=== LEESTEKST ===
------------------------

Gesteld noch gebleken is dat [ Appellanten ] na de ontvangst van het e-mailbericht van 30 januari 2007 erop hebben toegezien dat [ G ] erover werd geïnformeerd welke wanden dragend uitgevoerd zouden worden. Daarom moesten zij bij de "cc" ontvangst van het e-mailbericht van 27 februari 2007 redelijkerwijs begrijpen dat de daar genoemde controle en akkoordbevinding uitsluitend zag op de "constructieve indicatie" als bedoeld in het e-mailbericht van
30 januari 2007.
Aan dit alles doet niet af dat S&W zich als redelijk handelend en redelijk bekwaam bouwkundig ingenieursbureau ervan bewust moest zijn dat het bouwen op een vloer van onvoldoende dikte levensgevaarlijk is en tot hoge schade kan leiden en dat van haar een daarmee in overeenstemming zijnde mate van zorgvuldigheid mocht worden verwacht.
Door het e-mailbericht van 30 januari 2007 had S&W immers voldoende duidelijk gewaarschuwd voor de beperkte strekking van haar "constructieve indicatie".
2.6 De door het hof bij tussenarrest geformuleerde vraag moet dus ontkennend worden beantwoord.
2.7 In het midden kan blijven of op of omstreeks 1 juni 2005 zijdens Canframe aan S&W is medegedeeld dat er op de vloer van de begane grond geen dragende wanden zouden komen.
Ook de omstandigheid dat in de brief van Canframe van
17 maart 2006 werd verzocht om een breedplaatdek, is gelet op het voorgaande, en op het niet onaanzienlijke tijdverloop tussen 17 maart 2006 en 30 januari 2007, niet van belang.

------------------------

=== GEGEVENS VOOR ANALYSE ===

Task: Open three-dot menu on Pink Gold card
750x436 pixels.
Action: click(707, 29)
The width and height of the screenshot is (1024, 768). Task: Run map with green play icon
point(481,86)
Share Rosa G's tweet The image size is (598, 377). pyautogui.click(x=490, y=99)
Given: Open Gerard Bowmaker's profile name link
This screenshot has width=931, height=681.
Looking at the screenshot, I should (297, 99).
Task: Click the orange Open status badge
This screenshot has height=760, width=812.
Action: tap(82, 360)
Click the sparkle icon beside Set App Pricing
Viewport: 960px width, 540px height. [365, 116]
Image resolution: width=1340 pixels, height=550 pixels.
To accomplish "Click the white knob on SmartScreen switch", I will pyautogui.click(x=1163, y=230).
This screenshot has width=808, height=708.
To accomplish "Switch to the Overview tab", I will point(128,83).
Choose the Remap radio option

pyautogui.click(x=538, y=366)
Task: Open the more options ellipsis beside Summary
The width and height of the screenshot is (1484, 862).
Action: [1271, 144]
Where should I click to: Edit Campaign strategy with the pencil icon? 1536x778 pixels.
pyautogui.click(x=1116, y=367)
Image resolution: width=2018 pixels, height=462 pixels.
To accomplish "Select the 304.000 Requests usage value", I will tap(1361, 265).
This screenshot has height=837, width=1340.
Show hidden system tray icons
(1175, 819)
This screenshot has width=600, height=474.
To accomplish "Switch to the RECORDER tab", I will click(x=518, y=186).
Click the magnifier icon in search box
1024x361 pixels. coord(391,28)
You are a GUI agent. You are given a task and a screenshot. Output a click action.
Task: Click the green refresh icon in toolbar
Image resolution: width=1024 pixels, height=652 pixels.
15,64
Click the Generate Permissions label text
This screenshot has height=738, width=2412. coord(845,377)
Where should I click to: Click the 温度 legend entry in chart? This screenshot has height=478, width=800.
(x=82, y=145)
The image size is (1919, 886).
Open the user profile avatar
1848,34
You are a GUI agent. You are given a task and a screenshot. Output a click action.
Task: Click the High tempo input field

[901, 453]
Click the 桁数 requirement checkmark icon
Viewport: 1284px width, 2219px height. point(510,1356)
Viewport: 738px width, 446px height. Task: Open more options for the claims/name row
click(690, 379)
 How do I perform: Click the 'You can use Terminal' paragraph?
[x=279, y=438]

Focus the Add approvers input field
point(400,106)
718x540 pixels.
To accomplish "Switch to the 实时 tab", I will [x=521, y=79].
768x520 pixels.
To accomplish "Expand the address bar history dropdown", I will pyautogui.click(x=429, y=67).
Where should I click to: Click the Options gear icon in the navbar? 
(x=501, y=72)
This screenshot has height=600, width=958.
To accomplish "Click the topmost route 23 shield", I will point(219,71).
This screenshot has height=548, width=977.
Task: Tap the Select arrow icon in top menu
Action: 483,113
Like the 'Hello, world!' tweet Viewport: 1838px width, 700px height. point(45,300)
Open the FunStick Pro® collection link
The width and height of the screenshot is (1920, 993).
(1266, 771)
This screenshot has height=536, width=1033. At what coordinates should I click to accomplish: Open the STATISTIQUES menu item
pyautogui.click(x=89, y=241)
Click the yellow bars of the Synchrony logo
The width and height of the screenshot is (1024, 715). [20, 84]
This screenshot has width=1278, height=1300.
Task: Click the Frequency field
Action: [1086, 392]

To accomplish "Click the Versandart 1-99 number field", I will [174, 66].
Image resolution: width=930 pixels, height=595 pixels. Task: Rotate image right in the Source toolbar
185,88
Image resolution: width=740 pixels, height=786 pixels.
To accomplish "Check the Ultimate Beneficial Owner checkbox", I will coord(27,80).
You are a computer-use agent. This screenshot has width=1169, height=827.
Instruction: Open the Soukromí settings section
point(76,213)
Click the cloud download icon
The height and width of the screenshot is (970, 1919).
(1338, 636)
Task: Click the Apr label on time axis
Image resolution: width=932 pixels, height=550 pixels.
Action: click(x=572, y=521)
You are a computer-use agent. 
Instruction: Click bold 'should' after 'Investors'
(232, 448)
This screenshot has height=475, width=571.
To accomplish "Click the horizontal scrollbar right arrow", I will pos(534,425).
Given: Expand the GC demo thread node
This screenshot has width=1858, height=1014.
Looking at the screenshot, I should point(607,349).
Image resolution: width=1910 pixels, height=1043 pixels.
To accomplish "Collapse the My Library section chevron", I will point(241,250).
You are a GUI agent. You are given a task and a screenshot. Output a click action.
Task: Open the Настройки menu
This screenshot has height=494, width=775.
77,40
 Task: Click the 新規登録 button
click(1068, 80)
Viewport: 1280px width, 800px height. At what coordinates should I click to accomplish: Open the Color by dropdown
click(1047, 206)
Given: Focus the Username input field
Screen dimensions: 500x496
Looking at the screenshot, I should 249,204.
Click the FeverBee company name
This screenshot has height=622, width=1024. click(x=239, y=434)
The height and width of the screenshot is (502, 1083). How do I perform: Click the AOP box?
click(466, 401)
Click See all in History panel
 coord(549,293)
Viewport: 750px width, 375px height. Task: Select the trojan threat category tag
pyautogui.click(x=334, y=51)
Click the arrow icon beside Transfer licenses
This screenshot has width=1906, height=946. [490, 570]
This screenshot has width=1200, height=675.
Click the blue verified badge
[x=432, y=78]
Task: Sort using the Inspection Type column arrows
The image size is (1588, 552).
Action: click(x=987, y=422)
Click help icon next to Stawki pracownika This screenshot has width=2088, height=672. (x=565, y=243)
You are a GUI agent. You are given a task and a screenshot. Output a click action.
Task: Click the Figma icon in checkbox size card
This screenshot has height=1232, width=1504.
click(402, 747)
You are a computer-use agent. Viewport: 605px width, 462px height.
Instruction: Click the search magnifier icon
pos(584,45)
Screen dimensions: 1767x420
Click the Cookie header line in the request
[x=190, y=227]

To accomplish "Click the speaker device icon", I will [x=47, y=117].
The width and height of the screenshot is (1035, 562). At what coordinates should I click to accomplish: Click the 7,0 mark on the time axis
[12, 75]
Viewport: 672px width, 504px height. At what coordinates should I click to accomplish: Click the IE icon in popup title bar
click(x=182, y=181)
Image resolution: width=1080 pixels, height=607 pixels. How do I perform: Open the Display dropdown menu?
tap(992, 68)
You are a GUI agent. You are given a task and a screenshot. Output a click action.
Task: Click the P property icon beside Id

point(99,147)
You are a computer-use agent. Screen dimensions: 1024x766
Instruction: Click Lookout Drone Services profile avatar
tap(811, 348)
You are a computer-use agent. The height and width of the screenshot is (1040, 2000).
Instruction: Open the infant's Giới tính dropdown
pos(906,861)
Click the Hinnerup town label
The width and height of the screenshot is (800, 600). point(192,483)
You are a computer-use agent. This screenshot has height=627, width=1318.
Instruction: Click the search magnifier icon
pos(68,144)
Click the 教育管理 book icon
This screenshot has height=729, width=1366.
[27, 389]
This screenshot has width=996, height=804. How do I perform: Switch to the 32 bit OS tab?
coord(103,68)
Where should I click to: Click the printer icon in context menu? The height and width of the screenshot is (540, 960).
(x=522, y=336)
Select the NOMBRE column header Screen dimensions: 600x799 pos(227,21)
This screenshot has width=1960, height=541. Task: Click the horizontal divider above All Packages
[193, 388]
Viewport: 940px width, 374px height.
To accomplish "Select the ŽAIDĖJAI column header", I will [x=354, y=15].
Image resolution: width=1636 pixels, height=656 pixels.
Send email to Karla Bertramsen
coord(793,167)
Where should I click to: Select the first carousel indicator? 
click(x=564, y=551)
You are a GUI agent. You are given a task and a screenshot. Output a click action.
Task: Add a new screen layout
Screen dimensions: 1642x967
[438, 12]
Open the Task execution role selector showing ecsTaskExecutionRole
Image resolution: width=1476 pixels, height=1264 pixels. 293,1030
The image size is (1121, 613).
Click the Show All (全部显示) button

------------------------

=== OPDRACHT ===
Schrijf uit de leestekst alles vanaf "Ook de omstandigheid" tot en met "niet van belang." woordelijk over. De items spelen hierbij geen rol.

=== UITKOMST OPDRACHT ===
Ook de omstandigheid dat in de brief van Canframe van
17 maart 2006 werd verzocht om een breedplaatdek, is gelet op het voorgaande, en op het niet onaanzienlijke tijdverloop tussen 17 maart 2006 en 30 januari 2007, niet van belang.